Thank you very much. In the interest of time, we can entertain only 1 more question.

Okay. So I am asking

Yes, unmuted. Ueno, we can hear you already.

Ueno from Daiwa Securities. Can you hear me?

Yes, we can hear you clearly.

Okay. Very simple question. The medium-term business plan was announced. And I think labor cost is fluctuating in different parts of the world and R&D. ARR is declining, but then R&D ratio is at a certain percentage. And in terms of absolute value, maybe you run short Considering the AI developments, maybe you need to increase the R&D budget. So since the time of the medium-term business plan. When you're after, the external environment has changed. So what about the guidance for next year's midterm plan? I think it will come out in February next year. And is there a possibility that you will make adjustments there? Or do you keep it intact. In other words, do you keep it as you have stipulated in the previous medium-term plan?
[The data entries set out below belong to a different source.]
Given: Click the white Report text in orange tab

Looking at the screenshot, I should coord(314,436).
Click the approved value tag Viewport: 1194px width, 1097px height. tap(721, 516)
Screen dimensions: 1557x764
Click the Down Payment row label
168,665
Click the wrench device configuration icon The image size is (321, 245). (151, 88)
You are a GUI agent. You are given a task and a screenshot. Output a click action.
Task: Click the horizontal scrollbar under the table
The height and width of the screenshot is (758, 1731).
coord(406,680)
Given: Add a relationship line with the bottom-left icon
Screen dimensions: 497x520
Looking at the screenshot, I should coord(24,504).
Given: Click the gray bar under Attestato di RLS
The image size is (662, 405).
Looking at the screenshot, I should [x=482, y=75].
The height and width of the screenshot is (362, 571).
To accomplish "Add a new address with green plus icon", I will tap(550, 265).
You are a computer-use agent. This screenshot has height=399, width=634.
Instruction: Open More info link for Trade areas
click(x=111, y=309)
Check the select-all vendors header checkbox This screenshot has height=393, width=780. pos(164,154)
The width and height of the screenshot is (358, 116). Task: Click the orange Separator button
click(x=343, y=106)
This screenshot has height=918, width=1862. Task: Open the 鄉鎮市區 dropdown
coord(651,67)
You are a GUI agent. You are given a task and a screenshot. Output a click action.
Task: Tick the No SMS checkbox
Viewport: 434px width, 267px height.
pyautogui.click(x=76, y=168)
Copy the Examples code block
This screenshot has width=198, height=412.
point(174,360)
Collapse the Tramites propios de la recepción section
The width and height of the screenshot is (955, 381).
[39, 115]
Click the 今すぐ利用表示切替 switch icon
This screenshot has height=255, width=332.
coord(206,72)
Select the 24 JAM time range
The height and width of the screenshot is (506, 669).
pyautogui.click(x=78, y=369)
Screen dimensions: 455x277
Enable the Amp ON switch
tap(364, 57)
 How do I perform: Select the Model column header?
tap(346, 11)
Okay. So let me comment on the first 1 first, and then others can follow. So the thinking, we want to reflect the reality. Kevin talked about this a little bit as well. 2024 profit margin -- operating margin has improved, and that was our target. Therefore, the sales of the new customers that we want. We're focusing on their, therefore, there will be some adjustments there, 2027, the road to '27. We are working towards that. And so maybe it would be difficult to really have the exact same number. In other words, adjustments on the way -- along the way, it would be necessary, but we will still try to reach the target.

Okay. So for the final year of the medium-term plan, you want to commitments but you're saying that the external environment will change. Therefore, you will have to look at the situation next year, fiscal year, and you will make necessary adjustments. But we should keep that in mind. Yes, the environment is changing and will change and so we have to look at that situation.

Okay, very clear. So, yes. Because -- I ask this question because we have to come up with certain numbers towards next fiscal year. That's why.

Thank you very much. There is no further hands up. So we would like to close the Q&A session at this time.